If you are not an expert on the subject of warranties, then this Net Lawman article is your essential starting point.
The number and scope of the warranties given with each of these documents varies slightly, but most contain around 115, set out in around 15 sections. That may sound an awful lot, but we reassure you that you will need them.
A buyer should start with a full set unless he is sure he knows everything there is to know about his proposed acquisition, or the value is very small, or the business is not commenced. You can follow the drafting notes as to what to delete.
These sale and purchase agreements include a tax indemnity clause (also known as a tax covenant).
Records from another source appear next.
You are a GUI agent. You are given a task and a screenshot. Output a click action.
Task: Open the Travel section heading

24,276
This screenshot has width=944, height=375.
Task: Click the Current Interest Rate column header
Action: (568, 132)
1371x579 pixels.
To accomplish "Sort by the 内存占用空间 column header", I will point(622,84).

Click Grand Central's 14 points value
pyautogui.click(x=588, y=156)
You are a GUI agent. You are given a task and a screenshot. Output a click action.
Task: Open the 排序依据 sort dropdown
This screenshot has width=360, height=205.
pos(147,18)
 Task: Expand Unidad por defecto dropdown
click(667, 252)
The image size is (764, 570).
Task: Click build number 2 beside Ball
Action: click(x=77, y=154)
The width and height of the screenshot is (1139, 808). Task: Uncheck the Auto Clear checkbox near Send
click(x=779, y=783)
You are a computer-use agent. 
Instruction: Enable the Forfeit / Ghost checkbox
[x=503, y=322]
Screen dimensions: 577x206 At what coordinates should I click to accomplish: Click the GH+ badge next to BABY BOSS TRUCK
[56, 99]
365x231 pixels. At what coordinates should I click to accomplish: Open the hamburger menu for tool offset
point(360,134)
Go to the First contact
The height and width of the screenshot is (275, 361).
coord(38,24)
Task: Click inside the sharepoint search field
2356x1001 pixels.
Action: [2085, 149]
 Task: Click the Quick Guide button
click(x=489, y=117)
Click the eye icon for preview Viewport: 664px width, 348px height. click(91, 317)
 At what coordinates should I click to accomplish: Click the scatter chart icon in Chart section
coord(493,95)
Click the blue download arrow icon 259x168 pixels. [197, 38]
This gives the buyers an indemnity for all pre-completion tax liabilities in the target company that wouldn't have otherwise arisen in the ordinary course of business (or provided for and disclosed in the accounts). Like others, tax warranties are beneficial for obtaining disclosure from the seller so that any issues or risks can be mitigated by using specific indemnities.
As well as warranties, we include a form of disclosure letter. This letter provides additional comfort to the buyer.
We provide example text so that you can see how they work and what style you could use. Your wording can be added easily.
Each document includes appropriate provision to prevent the seller from competing in business with the company you are about to buy.
We have provided that the seller may neither engage in a competitive business nor may he help someone else to do so.
You can read more about when restrictive covenants should be used.
Extensive drafting notes
Net Lawman drafting notes are acknowledged as the main tool to enable a document buyer to be his own legal draftsman.
For these sale contracts, the contribution of the notes is enormous. They extend to nearly 4,000 words, explaining everything you might need to know in plain English.
Shareholders’ agreements and articles of association
If you are the seller and you are taking shares in the acquiring company as full or part payment, then it is essential that you enter into a new shareholders’ agreement with the buyer for the acquiring company.
If the buyer will not accept a fair agreement, you can be sure your new shares will be valueless.
Of course, it goes without saying that if more than one person is the buyer, then they too require a shareholders’ agreement for the company purchased to set down their exact arrangements for all of the many areas where agreement is so necessary.
There are a number of Net Lawman shareholders' agreements that could be used.
Your purchase will also present a good opportunity to update the articles of association of the company. As with a shareholders’ agreement you will find options for many areas you may not have considered at all.
Law and compliance
All these company sale agreements are drawn with an eye to the Companies Act 2006 as amended.